Eczema with no obvious external cause is called endogenous eczema. Sufferers in this group include those with a hereditary predisposition to develop allergy, which is called atopic eczema. Such people have an excessive antibody response to common substances (antigens) and may suffer other allergic conditions, such as hay fever or asthma. In babies, this type of eczema often starts on cessation of breast feeding, and it has been shown that many children can be helped if they avoid those foods which are commonly found to be allergy-provoking, such as cow’s milk and eggs.
It is important to note that most standard treatments are not directed at the cause of the eczema, but aim at suppressing it. In doing so, the body’s own defence mechanisms can also be weakened, and the skin can be irreversibly thinned and damaged. The weakened skin may then react to more antigens due to the reduced protective barrier.
Symptoms of eczema
The familiar rash of eczema (red, itchy flaking of the skin, particularly of the folds of a limb) affects approximately 5% of the population. The NHS website states, “About one in five children in the UK has atopic eczema.”

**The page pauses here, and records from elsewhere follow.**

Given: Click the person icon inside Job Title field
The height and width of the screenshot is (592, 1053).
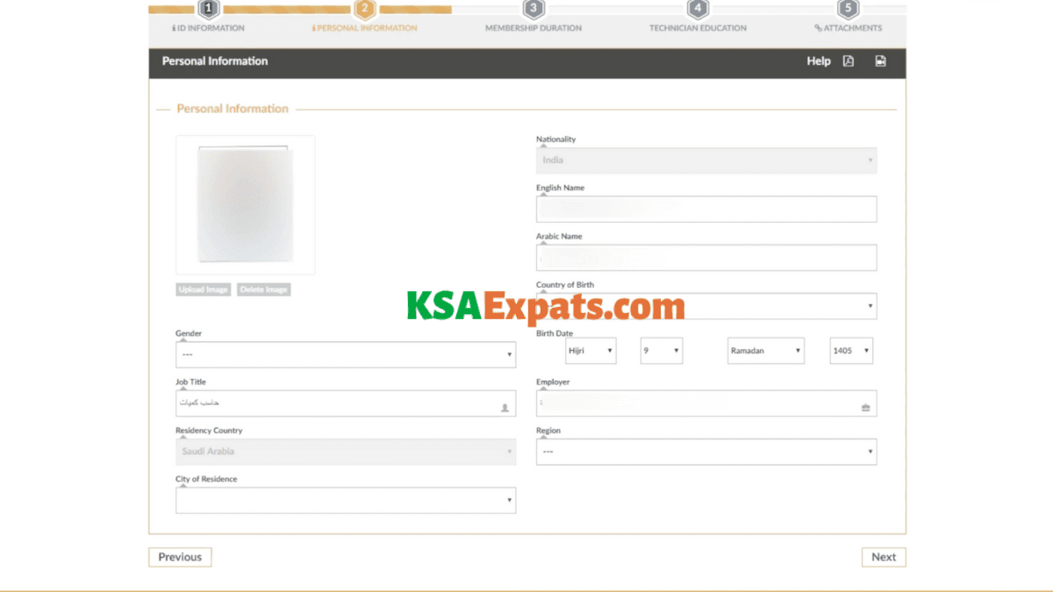Looking at the screenshot, I should (x=505, y=406).
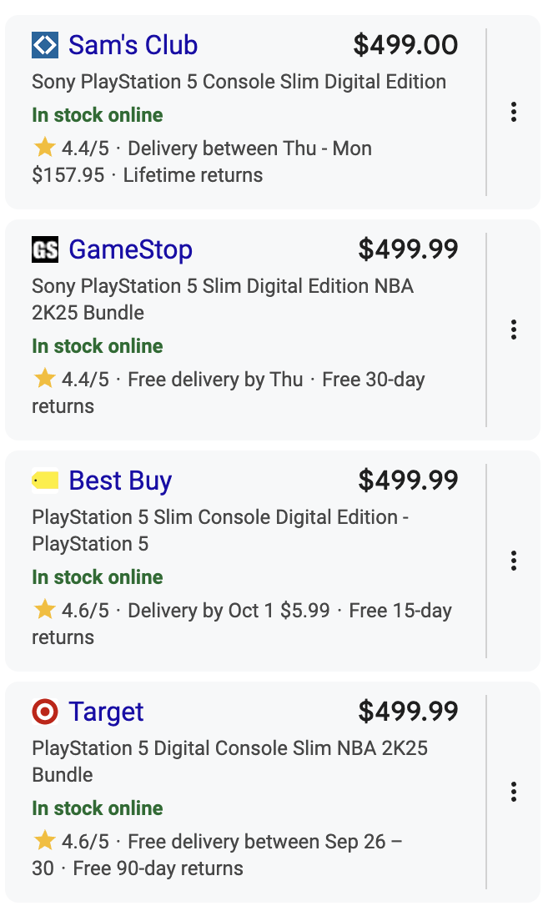The width and height of the screenshot is (548, 911).
Task: Select the Best Buy $499.99 price
Action: 408,481
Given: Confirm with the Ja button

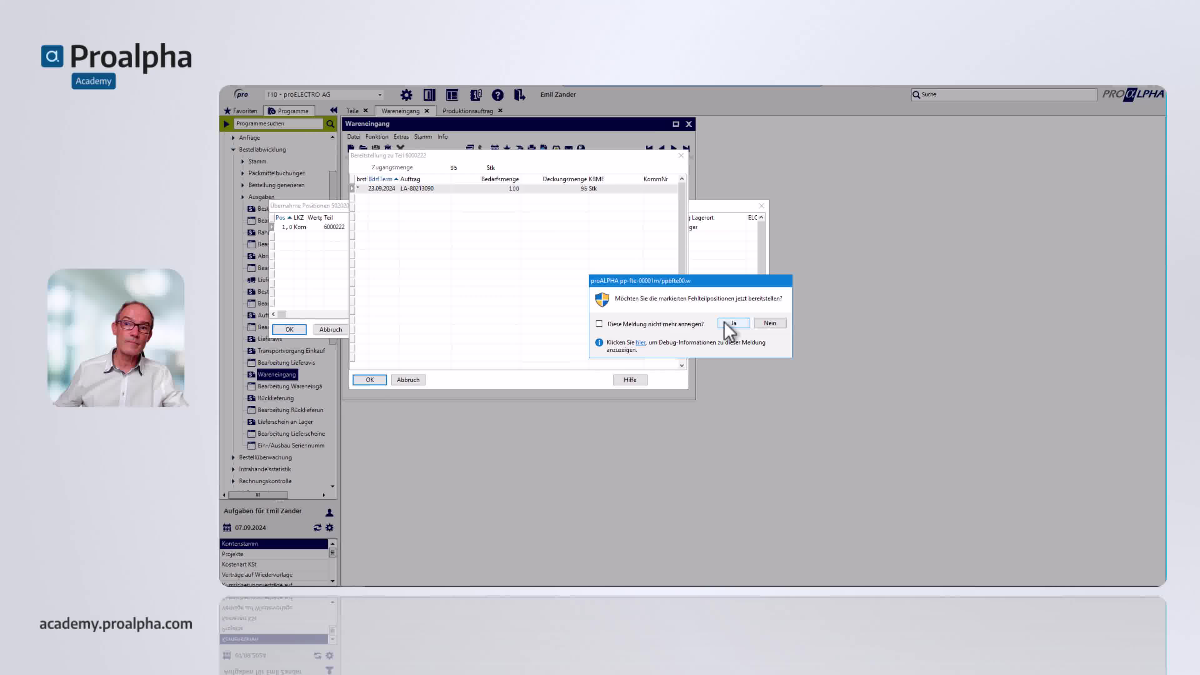Looking at the screenshot, I should pyautogui.click(x=734, y=323).
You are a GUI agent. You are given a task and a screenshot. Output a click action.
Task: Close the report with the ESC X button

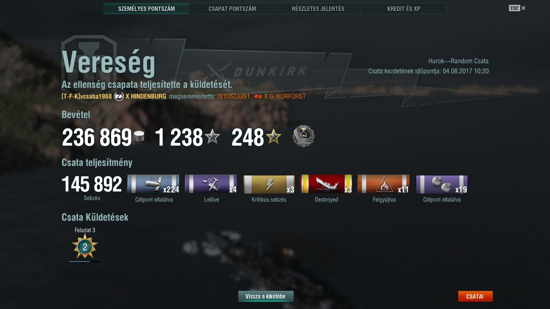517,8
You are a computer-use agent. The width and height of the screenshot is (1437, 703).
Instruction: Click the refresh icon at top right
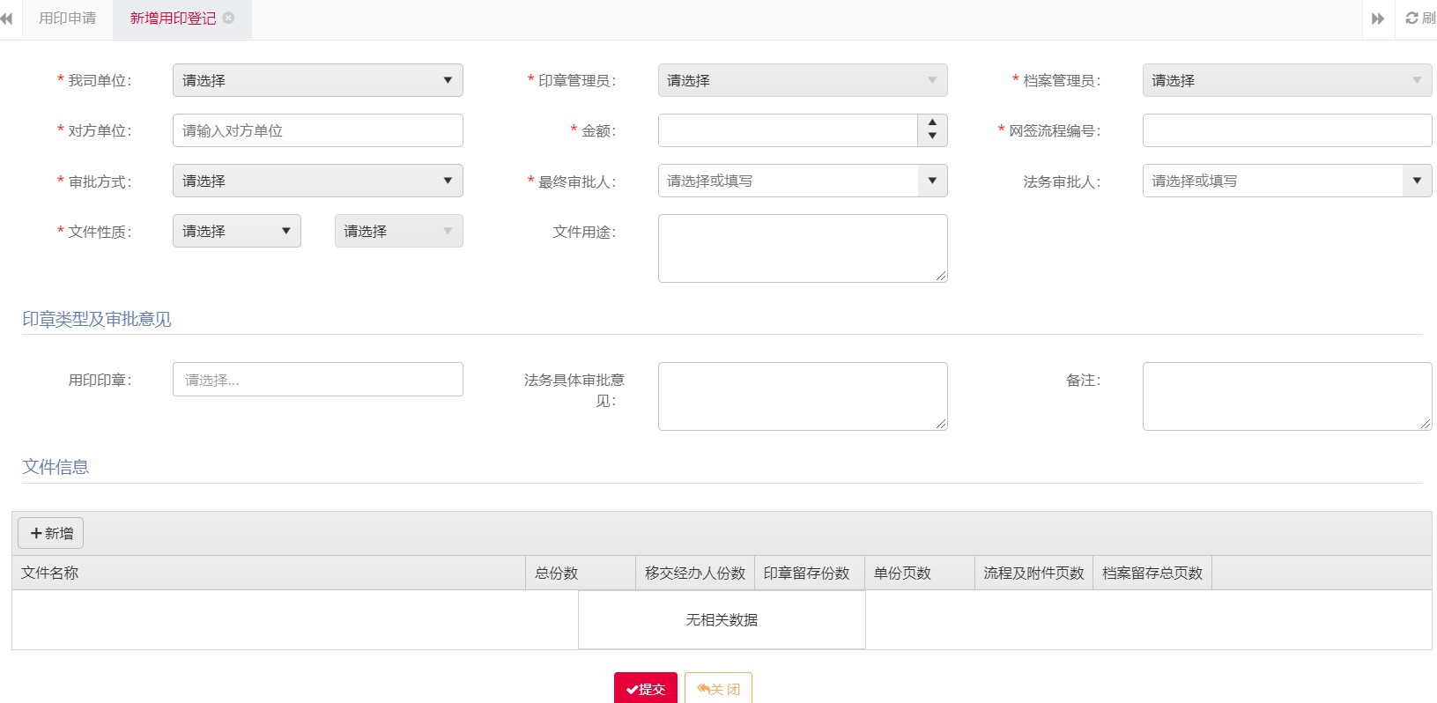(x=1412, y=19)
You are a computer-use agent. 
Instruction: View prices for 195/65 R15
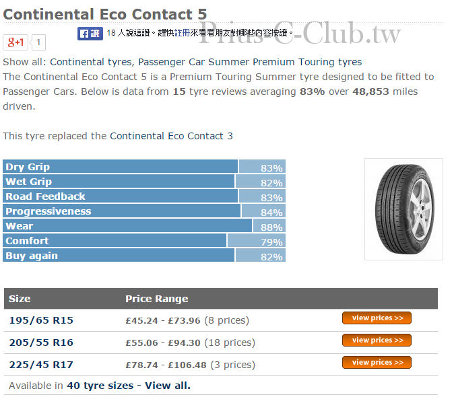[377, 318]
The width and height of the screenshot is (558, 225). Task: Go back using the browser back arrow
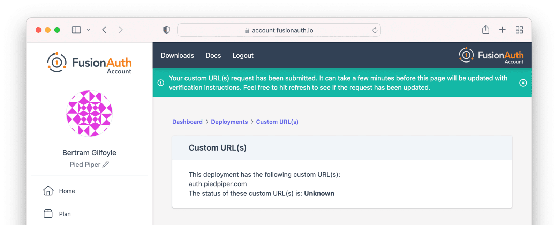tap(104, 30)
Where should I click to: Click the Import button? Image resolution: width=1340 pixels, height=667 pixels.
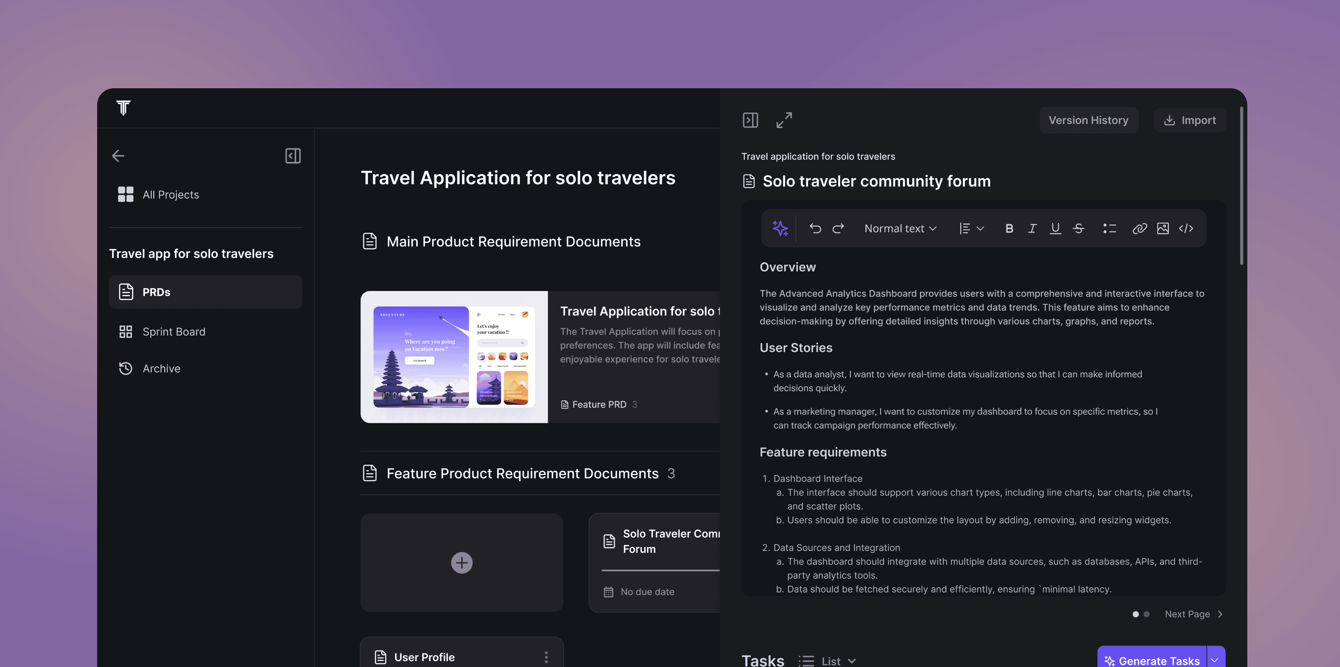pyautogui.click(x=1190, y=120)
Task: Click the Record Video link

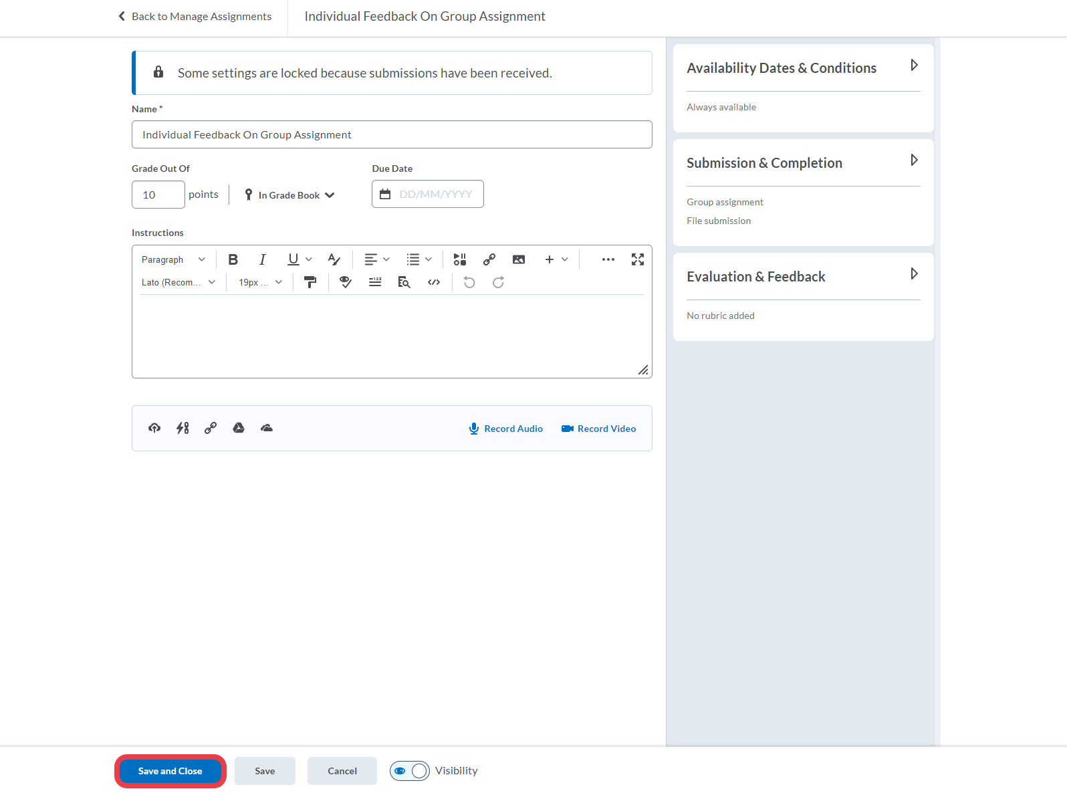Action: tap(598, 429)
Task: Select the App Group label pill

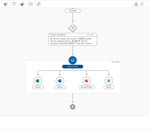Action: pyautogui.click(x=73, y=66)
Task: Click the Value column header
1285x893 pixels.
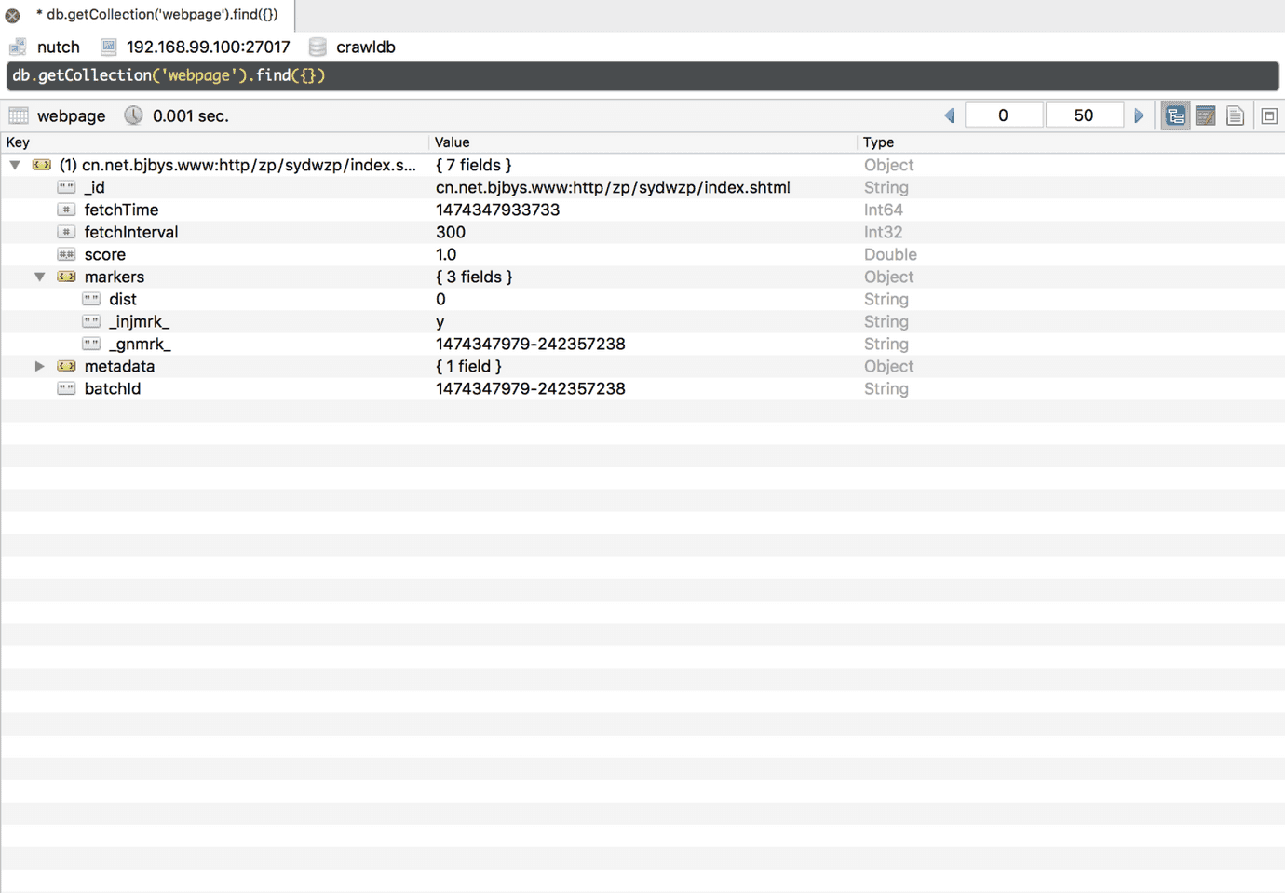Action: coord(453,142)
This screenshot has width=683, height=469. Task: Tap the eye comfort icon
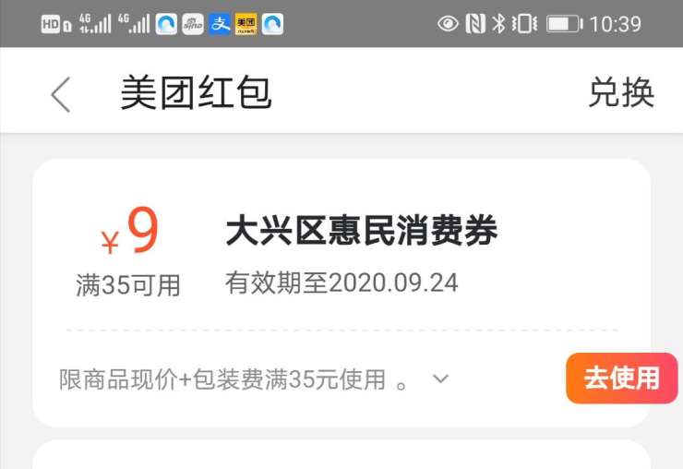point(449,23)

The location and intensity of the symptoms may vary significantly.
Common symptoms include:
- dry, sensitive skin
- intense itching
- red, inflamed skin
- recurring rash
- scaly areas
- oozing and crusting
Identifying the causes
At Breakspear Medical, as a starting point, we believe that every eczema sufferer needs an individual dietary assessment, as different substances provoke reactions in different people, and we have a variety of laboratory tests available that will help to identify the provocant (the item that is provoking the reaction), if it is not already known. We will address the problem of the cause by trying to remove it, or by altering the response of the body. This approach may be time-consuming, but it will often yield good results without drugs or the misery of itching, broken skin.
Treatment of eczema
Your treatment plan may include exclusion diets, food challenges, 24-hour urine elements analysis to provide more information on nutritional status, nutritional supplements and avoidance of dyes and salicylates, which can exacerbate eczema.
As well, we may recommend using low-dose immunotherapy (LDI) to address common allergies/sensitivities to things such as dust mites, dog and cat dander, food allergy and chemical sensitivities, yeast/fungi and pollens. For over three decades, Breakspear Medical has been using this technique to address reactions to foods, inhalants and chemicals.
From determining the type of eczema, to dietary changes and testing and treating the cause, each eczema patient requires a different set of tests and an individualised treatment programme. After your first appointment, you will be given a detailed estimate, with your recommended treatment programme in detail with all the costs, which will be explained to you by your Patient Liaison Officer.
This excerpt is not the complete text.